Sometimes we let ourselves think that others have our best interests in mind… And we suffer in silence. It is up to us to ensure that they understand what our needs are and support us in getting them met. (Having a caring daughter as an advocate also helps!)

So, how do we make ourselves be seen, heard and understood?

Having a good argument doesn’t cut it. Bringing all the facts to the discussion won’t either. Getting angry could also backfire.

I believe that in Diana’s case, her  passion and love for her father touched the goodness inside a fellow human being. The administrator wanted to help and she did. He gets treatment on friday. Yeah!

Love is the bridge for understanding. It moves us from being “one of them” in the eyes of an other to become “us” in our common humanity and caring.

wheelchair

Here’s an other story that touched me deeply. Daniel Gottlieb is a family therapist, psychologist and award winning radio host. Thiry years ago he survived a traumatic car accident. He is paralyzed from the neck down and gets around in a special wheelchair.

In his book The Wisdom We’re Born With he shares a personal story. While staying at a hotel on business, the manager approached him and said “I hope you are enjoying your stay” As it turned out there had been several hurdles that he had had to overcome in order to find a room that was easily accessible and comfortable. He asked to meet with the manager the next day to go on a guided tour with him. The manager seemed sincerely interested.

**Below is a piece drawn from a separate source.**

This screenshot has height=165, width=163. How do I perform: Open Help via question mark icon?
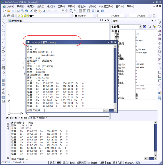(x=102, y=11)
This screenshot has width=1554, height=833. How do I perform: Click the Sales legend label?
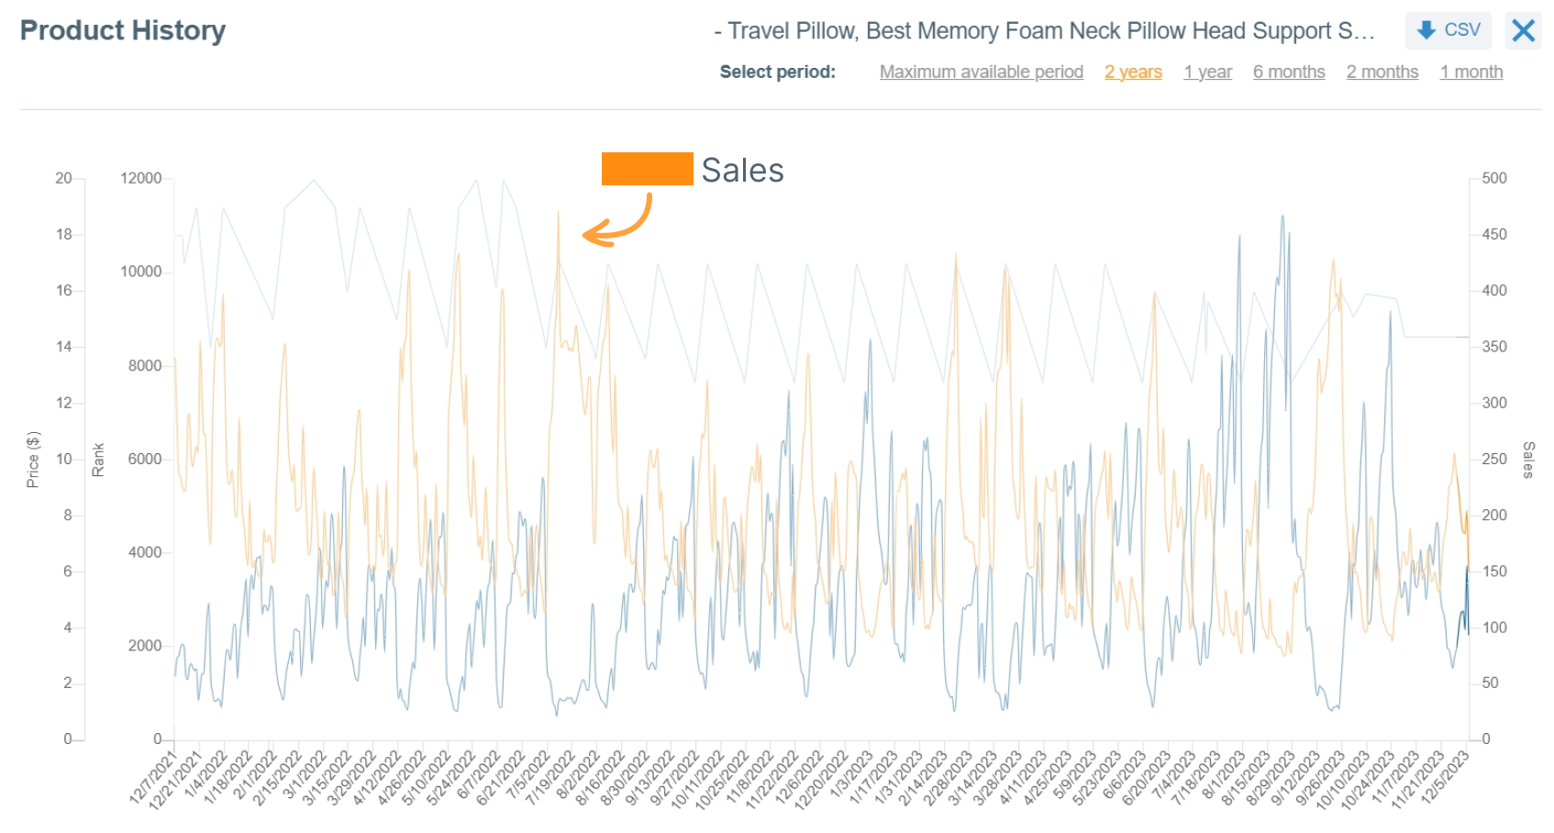(x=742, y=170)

Gottlieb then asked the manager “Who do you love most in the world?” The manager quickly responded “My daughter.”
Gottlieb then said “Okay, could you do this before we meet tomorrow morning? Imagine your daughter is visiting your hotel…. and she is in a wheelchair.”

They did meet the next morning but there really was no need, the manager had already seen the obstacles and hurdles. He was eager for more input from Gottlieb so that he could make it right.

When we reach out with love, we touch the innate love and compassion in others. We come together in our common humanity and caring. We hear each other and understand. We are all connected by love.

And then we know what is to be done.